Book Review
“Daimler-1896 to 1946,” by St. John Nixon (Foulis and Co., Ltd., 42s.).
A complete history of the motor industry would be an excellent thing to have, but the mind boggles as to how such a vast task could be attempted, in any worthwhile detail. In writing a history of the Daimler Company St. John Nixon has provided a possible solution, for should other historians follow suit with individual volumes devoted to equally painstaking chronicles of other great concerns, such a history could gradually be built up on the bookshelf— just as Grenville, in publishing the story of the J.C.C. 200-Mile Race, have availed themselves of the opportunity to gradually build up a comprehensive account of motor-racing.
Nixon, in 232 large pages, gives as much history as even avid Daimler adherents could desire of a famous British concern which came into being three and a half years before self-propelled vehicles could be used legally, and without a red flag, on the roads of this country. If some of the early financial, legal and directorial matters associated with the formation of the original Daimler Company are likely to be of interest only to directors and employees, certainly the technical details of Daimler’s earliest products will be of considerable appeal to veteran car enthusiasts. The author does not skip such mechanical matters, and, as his story unfolds, we find details not only of Daimlers, but of such cars as the Critchley-Daimler and the pre-1914 products of the B.S.A. Company, which was afterwards merged with the Daimler Company. The Silent Knight sleeve-valve engine gets a chapter to itself, together with technical drawings, and the various Daimler cars supplied to Royalty, since a 24-h.p. Daimler had been ordered by King Edward in 1901, are adequately dealt with. The only criticism of this section of the book is that. we should have liked to have read of those racing Daimlers to which S.C.H. Davis makes brief reference in “Motor Racing,” in connection with his apprenticeship at the Daimler works, such as the 28-h.p. and 45-h.p. Herkomer Trophy cars “that each week won something for the marque,” and the Kaiser Cup racing 2-seaters.

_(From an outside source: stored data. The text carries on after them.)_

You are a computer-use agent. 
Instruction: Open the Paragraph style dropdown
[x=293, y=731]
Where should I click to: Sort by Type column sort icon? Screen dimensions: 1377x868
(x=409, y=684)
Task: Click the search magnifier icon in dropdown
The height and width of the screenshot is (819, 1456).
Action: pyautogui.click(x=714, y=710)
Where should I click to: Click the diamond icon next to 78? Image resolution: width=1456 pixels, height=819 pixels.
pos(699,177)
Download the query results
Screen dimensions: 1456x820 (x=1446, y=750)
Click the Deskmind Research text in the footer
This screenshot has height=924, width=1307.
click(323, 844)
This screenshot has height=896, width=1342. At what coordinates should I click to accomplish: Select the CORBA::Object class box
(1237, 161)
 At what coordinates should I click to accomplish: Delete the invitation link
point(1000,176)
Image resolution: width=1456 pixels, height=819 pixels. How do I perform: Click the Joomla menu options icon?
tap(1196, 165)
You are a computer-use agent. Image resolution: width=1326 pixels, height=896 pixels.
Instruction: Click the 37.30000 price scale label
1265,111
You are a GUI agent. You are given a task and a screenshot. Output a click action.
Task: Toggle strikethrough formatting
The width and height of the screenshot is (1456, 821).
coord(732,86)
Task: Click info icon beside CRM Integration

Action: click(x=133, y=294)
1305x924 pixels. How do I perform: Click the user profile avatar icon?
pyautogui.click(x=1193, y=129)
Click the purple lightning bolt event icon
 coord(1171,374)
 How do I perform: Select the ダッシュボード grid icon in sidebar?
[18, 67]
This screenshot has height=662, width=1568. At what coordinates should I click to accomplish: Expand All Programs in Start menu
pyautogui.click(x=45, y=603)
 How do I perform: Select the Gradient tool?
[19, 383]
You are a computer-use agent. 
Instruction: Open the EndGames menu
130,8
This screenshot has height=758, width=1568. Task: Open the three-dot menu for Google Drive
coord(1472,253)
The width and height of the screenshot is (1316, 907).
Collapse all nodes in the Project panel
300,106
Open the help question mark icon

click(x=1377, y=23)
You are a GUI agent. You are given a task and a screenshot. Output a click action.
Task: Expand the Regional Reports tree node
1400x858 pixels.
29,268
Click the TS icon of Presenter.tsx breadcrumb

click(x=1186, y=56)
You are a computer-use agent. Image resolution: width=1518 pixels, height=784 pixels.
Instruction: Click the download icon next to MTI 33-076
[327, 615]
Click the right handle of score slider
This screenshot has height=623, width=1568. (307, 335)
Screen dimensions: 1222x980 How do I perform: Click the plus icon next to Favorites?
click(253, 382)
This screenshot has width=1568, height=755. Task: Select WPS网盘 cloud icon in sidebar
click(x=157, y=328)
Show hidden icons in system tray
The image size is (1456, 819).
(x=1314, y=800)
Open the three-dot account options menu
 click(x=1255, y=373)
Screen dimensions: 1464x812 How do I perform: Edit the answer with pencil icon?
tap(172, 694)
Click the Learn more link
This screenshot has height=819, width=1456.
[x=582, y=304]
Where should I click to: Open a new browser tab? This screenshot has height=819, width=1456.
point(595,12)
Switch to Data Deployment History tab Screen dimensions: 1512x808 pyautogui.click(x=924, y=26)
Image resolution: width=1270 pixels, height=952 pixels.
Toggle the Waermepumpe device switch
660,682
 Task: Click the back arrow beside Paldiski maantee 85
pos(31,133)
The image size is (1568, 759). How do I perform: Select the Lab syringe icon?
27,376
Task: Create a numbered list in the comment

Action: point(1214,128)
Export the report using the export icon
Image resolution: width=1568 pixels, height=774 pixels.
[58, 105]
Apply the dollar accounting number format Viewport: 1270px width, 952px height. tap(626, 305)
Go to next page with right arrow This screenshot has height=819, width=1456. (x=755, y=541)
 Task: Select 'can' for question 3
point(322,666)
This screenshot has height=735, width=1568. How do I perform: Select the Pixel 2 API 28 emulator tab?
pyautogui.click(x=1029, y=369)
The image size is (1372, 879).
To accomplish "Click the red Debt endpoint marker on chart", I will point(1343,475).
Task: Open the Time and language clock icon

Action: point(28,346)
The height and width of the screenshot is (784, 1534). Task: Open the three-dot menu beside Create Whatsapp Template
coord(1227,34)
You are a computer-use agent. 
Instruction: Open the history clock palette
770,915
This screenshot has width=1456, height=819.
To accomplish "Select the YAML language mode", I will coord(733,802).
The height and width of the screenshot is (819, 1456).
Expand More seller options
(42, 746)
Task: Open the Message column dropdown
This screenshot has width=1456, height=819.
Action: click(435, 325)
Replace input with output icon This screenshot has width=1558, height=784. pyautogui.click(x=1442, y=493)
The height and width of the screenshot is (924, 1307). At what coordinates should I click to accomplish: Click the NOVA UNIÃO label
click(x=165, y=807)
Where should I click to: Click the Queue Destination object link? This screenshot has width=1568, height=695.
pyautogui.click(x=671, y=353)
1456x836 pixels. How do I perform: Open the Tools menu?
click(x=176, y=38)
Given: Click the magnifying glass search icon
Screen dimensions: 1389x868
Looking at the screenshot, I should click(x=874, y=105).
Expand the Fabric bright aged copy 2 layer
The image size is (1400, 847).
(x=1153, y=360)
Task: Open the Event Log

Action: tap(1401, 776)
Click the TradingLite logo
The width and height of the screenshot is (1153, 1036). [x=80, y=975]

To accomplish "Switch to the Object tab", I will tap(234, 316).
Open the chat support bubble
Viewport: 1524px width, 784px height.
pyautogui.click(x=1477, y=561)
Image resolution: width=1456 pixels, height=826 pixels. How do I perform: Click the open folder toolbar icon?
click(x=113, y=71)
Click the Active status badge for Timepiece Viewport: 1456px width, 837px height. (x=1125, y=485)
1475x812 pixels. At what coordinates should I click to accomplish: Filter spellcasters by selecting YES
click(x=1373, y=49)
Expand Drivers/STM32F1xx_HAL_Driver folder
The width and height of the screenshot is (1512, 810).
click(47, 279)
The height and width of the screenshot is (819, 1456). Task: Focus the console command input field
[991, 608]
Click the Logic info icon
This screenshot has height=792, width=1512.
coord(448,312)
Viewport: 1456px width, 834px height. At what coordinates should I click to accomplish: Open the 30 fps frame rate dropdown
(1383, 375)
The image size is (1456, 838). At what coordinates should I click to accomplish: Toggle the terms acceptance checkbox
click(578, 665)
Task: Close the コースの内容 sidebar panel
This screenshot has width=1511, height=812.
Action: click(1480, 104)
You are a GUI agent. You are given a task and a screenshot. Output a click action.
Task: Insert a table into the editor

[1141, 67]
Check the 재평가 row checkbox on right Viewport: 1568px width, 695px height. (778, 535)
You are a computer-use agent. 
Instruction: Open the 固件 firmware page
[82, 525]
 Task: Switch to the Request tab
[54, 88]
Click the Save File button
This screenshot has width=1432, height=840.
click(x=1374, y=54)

The book continues with a most interesting outline of subsequent Daimler developments and some very interesting facts come to light, although no mention is made of the B.S.A. small cars of the post-1918 period. The products which played such a prominent part in the war are dealt with in some detail and the book ends with a list of all Daimler models, from the 4 1/2-h.p. two-cylinder car of 1897 to the 5 1/2-litre straight-eight of 1946. It is interesting to find that a 12-h.p. six-cylinder sleeve-valve Daimler was listed in 1923—what a find for a vintage enthusiast ! “Daimler-1896 to 1946” contains some historic and otherwise good photographs, and it is pleasing that several which illustrate early Daimler models are of cars still in good order, and active in V.C.C. competitions of recent times.
Mr. Nixon has done a good job of work. We look forward to his forthcoming history of the Wolseley Company. And we venture to hope that similar accounts of famous firms in the motor industry, by the same author or others, will become available in the future. W. B.